Recorded data:
::::
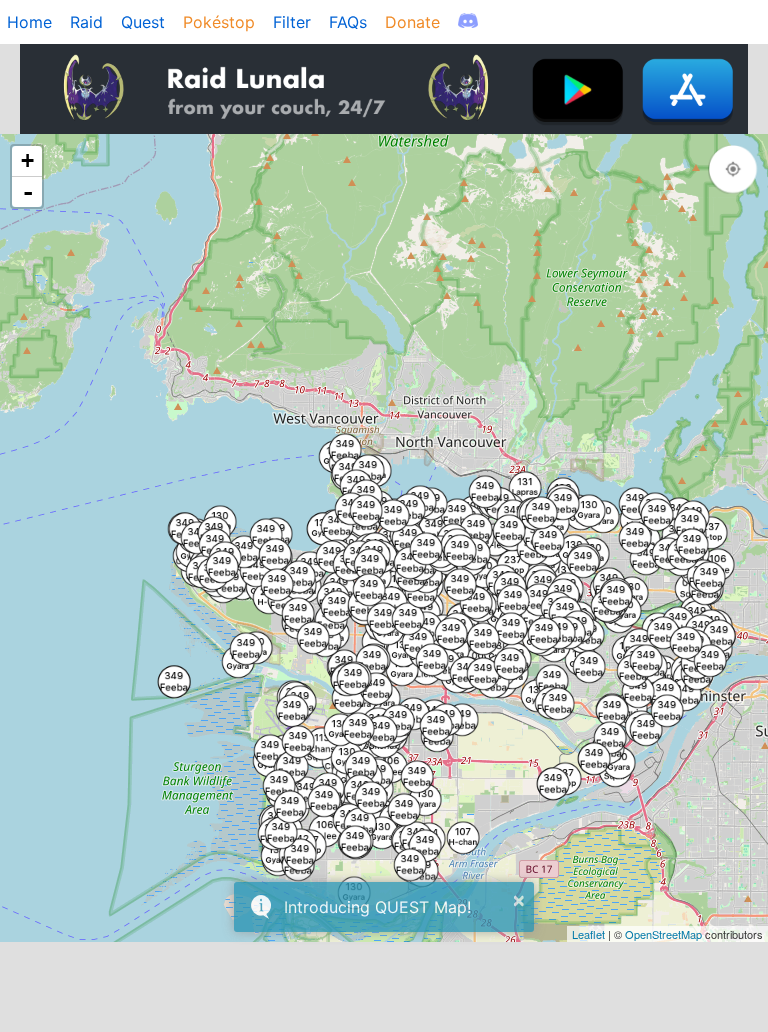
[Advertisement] (384, 987)
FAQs (348, 22)
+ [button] (27, 160)
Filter (292, 22)
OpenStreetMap (663, 934)
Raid (86, 22)
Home (29, 22)
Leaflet (588, 934)
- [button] (28, 192)
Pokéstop (219, 22)
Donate (412, 22)
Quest (143, 22)
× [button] (519, 901)
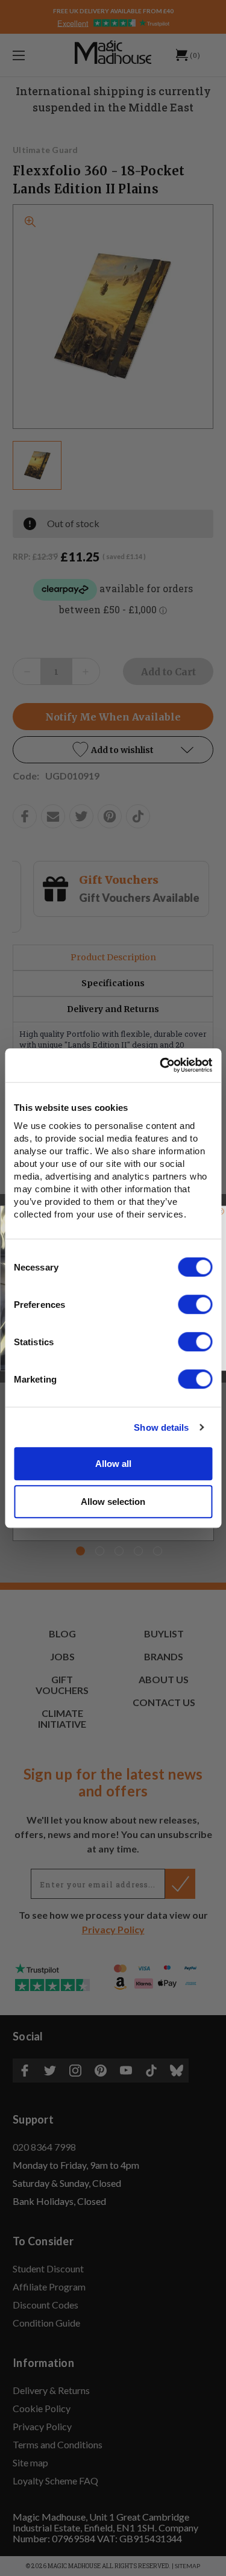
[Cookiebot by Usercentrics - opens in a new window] (161, 1065)
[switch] (195, 1304)
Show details (161, 1427)
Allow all (113, 1463)
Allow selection (113, 1501)
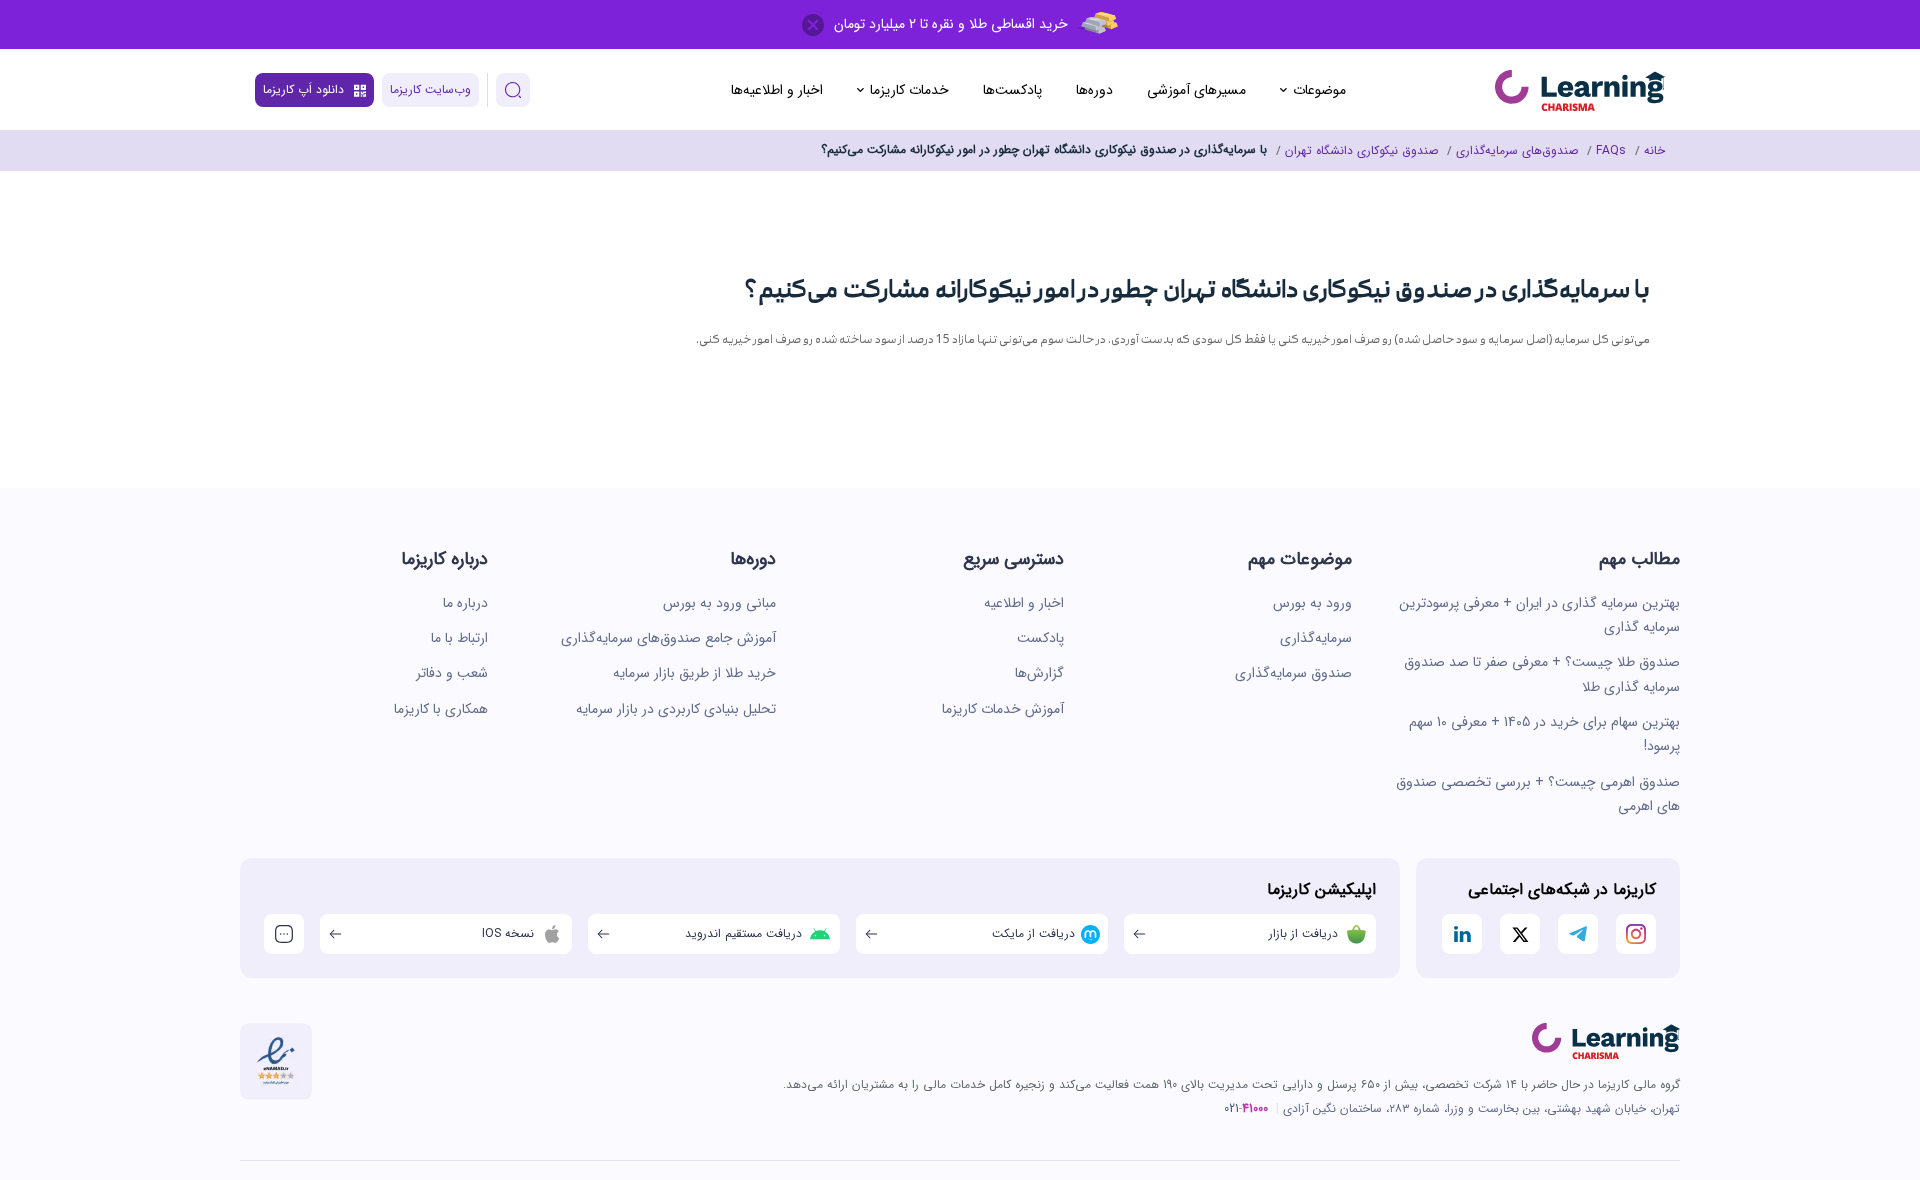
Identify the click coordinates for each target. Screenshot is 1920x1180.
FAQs (1611, 150)
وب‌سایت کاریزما (430, 89)
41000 (1255, 1108)
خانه (1654, 150)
::::
→ **EXERCISE DETAILS**
Repeat the records in full and exactly, leaving every picture out.

→ **EXPECTED OUTPUT**
[Advertisement] (384, 987)
FAQs (348, 22)
+ [button] (27, 160)
Filter (292, 22)
OpenStreetMap (663, 934)
Raid (86, 22)
Home (29, 22)
Leaflet (588, 934)
- [button] (28, 192)
Pokéstop (219, 22)
Donate (412, 22)
Quest (143, 22)
× [button] (519, 901)
[Cookiebot by Usercentrics - opens in a new window] (161, 1065)
[switch] (195, 1304)
Show details (161, 1427)
Allow all (113, 1463)
Allow selection (113, 1501)
Identify the click coordinates for each target. Screenshot is 1920x1180.
FAQs (1611, 150)
وب‌سایت کاریزما (430, 89)
41000 (1255, 1108)
خانه (1654, 150)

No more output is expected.